- _GIVEN RECORDS_
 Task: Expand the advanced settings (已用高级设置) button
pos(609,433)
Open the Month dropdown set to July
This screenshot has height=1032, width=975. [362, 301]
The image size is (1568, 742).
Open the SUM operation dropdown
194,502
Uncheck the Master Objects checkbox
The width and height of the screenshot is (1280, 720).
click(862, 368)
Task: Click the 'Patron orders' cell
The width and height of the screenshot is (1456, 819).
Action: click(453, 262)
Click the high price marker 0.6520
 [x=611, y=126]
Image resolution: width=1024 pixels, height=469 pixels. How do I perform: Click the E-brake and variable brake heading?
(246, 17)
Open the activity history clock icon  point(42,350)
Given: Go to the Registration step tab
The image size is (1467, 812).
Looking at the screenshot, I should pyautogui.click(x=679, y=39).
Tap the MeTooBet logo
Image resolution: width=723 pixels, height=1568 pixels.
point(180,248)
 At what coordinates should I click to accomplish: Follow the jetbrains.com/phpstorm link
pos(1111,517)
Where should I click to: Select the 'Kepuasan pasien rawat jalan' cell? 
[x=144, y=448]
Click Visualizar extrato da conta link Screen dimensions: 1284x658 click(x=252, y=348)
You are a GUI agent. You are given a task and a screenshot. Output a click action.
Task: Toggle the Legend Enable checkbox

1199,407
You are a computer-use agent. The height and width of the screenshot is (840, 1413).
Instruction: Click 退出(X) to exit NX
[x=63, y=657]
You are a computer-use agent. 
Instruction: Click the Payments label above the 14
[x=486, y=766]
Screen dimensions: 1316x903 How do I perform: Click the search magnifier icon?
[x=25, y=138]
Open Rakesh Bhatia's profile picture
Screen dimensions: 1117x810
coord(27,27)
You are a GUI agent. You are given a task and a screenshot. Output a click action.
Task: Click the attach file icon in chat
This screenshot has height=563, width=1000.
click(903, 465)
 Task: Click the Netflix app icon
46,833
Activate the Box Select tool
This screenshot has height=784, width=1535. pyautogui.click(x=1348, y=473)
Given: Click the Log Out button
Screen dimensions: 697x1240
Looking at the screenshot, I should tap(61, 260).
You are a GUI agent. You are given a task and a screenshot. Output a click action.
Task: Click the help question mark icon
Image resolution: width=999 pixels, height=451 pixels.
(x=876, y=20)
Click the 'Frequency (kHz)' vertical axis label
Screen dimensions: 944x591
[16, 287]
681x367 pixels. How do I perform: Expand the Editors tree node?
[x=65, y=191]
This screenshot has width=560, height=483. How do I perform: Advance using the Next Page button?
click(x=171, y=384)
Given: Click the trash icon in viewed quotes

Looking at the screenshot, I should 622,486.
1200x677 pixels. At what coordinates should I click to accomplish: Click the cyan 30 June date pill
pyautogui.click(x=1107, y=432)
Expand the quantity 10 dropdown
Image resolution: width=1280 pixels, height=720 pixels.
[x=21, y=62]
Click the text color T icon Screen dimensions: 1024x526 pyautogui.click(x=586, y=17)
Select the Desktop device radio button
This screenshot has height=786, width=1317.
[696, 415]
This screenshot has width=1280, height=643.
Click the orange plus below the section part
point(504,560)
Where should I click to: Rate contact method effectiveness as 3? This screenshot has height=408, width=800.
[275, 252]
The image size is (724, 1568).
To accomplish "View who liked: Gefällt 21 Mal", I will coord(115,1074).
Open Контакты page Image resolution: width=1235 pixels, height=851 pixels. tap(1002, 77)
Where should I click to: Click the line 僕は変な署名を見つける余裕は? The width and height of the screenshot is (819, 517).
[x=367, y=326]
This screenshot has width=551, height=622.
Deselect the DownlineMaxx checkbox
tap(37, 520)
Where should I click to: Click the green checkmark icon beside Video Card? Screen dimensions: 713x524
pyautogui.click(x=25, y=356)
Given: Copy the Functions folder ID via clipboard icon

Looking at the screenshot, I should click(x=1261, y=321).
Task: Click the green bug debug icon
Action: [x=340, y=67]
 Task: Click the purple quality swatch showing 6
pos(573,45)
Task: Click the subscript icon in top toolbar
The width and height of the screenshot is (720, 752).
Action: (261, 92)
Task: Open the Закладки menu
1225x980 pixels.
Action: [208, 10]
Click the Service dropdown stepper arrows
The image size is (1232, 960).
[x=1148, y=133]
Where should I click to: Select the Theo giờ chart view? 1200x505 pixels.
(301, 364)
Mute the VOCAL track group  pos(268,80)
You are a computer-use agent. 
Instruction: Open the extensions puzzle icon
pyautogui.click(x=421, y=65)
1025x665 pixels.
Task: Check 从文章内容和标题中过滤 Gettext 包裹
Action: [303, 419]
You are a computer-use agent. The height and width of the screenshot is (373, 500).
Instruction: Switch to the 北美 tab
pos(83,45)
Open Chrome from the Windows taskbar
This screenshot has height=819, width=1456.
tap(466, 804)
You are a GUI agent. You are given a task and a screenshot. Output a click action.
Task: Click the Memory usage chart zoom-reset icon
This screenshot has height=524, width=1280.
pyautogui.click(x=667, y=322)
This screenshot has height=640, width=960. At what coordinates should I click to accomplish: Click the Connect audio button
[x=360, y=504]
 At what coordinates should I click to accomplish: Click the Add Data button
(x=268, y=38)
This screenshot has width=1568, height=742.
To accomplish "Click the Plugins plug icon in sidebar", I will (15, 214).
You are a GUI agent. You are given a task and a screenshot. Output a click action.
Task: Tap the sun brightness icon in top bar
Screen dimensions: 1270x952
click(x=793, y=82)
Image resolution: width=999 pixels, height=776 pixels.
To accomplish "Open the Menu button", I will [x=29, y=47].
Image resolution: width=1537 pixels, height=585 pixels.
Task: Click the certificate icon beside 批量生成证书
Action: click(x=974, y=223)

- _REQUIRED WORK_
Starting at the line that has "This screenshot has height=640, width=960." and stopping after the last of the entries, reproduce those lines with "audio" swapped for "video" and nothing else altered.

- _SOLUTION BELOW_
This screenshot has height=640, width=960. At what coordinates should I click to accomplish: Click the Connect video button
[x=360, y=504]
 At what coordinates should I click to accomplish: Click the Add Data button
(x=268, y=38)
This screenshot has width=1568, height=742.
To accomplish "Click the Plugins plug icon in sidebar", I will (15, 214).
You are a GUI agent. You are given a task and a screenshot. Output a click action.
Task: Tap the sun brightness icon in top bar
Screen dimensions: 1270x952
click(x=793, y=82)
Image resolution: width=999 pixels, height=776 pixels.
To accomplish "Open the Menu button", I will [x=29, y=47].
Image resolution: width=1537 pixels, height=585 pixels.
Task: Click the certificate icon beside 批量生成证书
Action: click(x=974, y=223)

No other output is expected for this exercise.